You should avoid page splits as much as possible because they increase
the I/O cost of insert and update operations. Table partitioning—
It can be extremely powerful to segregate a table’s data into physical
partitions that are naturally accessed via some natural subsetting such
as date or key range. Queries that can take advantage of partitions can
help reduce I/O by searching only the appropriate partitions rather than
the entire table. Purge/archive strategy—
You should anticipate the growth of your tables and determine whether a
purge/archive strategy will be needed. If you need to archive or purge
data from large tables that are expected to continue to grow, it is best
to plan for archiving and purging from the beginning. Many times, your
archive/purge method may require modifications to your table design to
support an efficient archive/purge method. In addition, if you are
archiving data to improve performance of your OLTP applications, but the
historical data needs to be maintained for reporting purposes, this
also often requires incorporating the historical data into your database
and application design. It is much easier to build in an archive/purge
method to your database and application from the start than have to
retrofit something back into an existing system. Performance of the
archive/purge process often is better when it’s planned from the
beginning as well.

**Stored data**
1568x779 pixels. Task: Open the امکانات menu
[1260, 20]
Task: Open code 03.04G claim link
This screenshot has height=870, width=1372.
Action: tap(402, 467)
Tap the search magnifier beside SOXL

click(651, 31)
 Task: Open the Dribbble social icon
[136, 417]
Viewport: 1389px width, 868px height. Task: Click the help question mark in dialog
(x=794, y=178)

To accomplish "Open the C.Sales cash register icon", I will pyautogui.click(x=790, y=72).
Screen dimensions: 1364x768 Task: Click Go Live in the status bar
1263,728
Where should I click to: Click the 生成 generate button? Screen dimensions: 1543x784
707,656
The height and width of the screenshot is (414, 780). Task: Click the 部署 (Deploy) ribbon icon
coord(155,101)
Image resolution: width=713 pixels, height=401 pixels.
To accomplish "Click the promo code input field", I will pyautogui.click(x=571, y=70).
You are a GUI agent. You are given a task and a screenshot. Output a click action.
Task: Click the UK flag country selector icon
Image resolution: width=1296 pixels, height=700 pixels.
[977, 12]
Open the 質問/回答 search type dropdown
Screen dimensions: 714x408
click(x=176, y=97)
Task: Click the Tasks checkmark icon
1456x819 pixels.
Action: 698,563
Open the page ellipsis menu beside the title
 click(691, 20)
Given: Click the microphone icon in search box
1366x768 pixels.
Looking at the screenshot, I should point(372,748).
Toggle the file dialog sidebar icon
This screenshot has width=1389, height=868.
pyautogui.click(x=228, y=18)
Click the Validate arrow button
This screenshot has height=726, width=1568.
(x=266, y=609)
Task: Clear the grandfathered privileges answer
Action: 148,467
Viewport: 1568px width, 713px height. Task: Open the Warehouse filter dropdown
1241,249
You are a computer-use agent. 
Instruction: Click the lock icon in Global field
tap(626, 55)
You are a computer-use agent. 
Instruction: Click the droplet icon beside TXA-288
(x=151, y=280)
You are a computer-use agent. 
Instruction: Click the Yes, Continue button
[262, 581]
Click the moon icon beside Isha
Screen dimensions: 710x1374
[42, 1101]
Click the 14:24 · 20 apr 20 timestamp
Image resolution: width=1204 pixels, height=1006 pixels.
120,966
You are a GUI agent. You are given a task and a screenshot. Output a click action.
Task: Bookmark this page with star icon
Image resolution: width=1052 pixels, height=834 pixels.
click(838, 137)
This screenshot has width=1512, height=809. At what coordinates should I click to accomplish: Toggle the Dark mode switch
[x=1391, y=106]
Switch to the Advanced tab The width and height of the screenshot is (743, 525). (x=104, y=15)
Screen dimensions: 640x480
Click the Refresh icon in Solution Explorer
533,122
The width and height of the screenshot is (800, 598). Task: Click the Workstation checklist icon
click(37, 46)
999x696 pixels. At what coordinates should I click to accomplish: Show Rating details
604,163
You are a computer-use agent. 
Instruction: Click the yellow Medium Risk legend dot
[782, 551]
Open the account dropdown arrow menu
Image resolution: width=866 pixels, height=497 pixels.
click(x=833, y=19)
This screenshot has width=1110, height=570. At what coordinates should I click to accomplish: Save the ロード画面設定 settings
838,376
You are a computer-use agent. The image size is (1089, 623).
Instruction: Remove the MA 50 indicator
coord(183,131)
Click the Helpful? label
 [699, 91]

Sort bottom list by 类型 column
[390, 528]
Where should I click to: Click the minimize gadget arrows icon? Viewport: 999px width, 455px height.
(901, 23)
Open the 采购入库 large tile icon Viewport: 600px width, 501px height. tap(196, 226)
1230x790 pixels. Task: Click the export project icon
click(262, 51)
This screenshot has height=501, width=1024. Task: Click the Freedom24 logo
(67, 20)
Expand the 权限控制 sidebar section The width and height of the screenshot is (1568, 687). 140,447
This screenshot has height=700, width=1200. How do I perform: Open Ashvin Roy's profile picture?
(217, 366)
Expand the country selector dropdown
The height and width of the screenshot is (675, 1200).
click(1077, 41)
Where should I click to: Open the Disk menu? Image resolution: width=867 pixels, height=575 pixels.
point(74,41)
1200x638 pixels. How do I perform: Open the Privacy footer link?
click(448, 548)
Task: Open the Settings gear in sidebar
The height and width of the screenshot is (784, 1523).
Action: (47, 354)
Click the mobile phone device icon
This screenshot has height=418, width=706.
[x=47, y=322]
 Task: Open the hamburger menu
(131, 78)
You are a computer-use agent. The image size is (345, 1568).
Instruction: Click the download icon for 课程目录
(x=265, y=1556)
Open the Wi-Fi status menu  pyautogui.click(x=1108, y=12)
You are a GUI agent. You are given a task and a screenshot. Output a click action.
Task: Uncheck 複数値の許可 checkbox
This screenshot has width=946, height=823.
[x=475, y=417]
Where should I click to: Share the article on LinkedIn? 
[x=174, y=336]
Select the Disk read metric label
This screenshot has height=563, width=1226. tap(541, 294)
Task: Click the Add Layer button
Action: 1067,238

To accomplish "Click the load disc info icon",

**Given task**
Summarize the database design text above in two sentences.

**Exercise solution**
Page splits should be avoided because they raise the I/O cost of inserts and updates, and partitioning a table by a natural subset such as date or key range can cut I/O by letting queries search only the appropriate partitions instead of the whole table. A purge/archive strategy for growing tables is best planned from the beginning, since it may require table design changes and keeping historical data for reporting affects database and application design, and building it in from the start is easier and often performs better than retrofitting it into an existing system.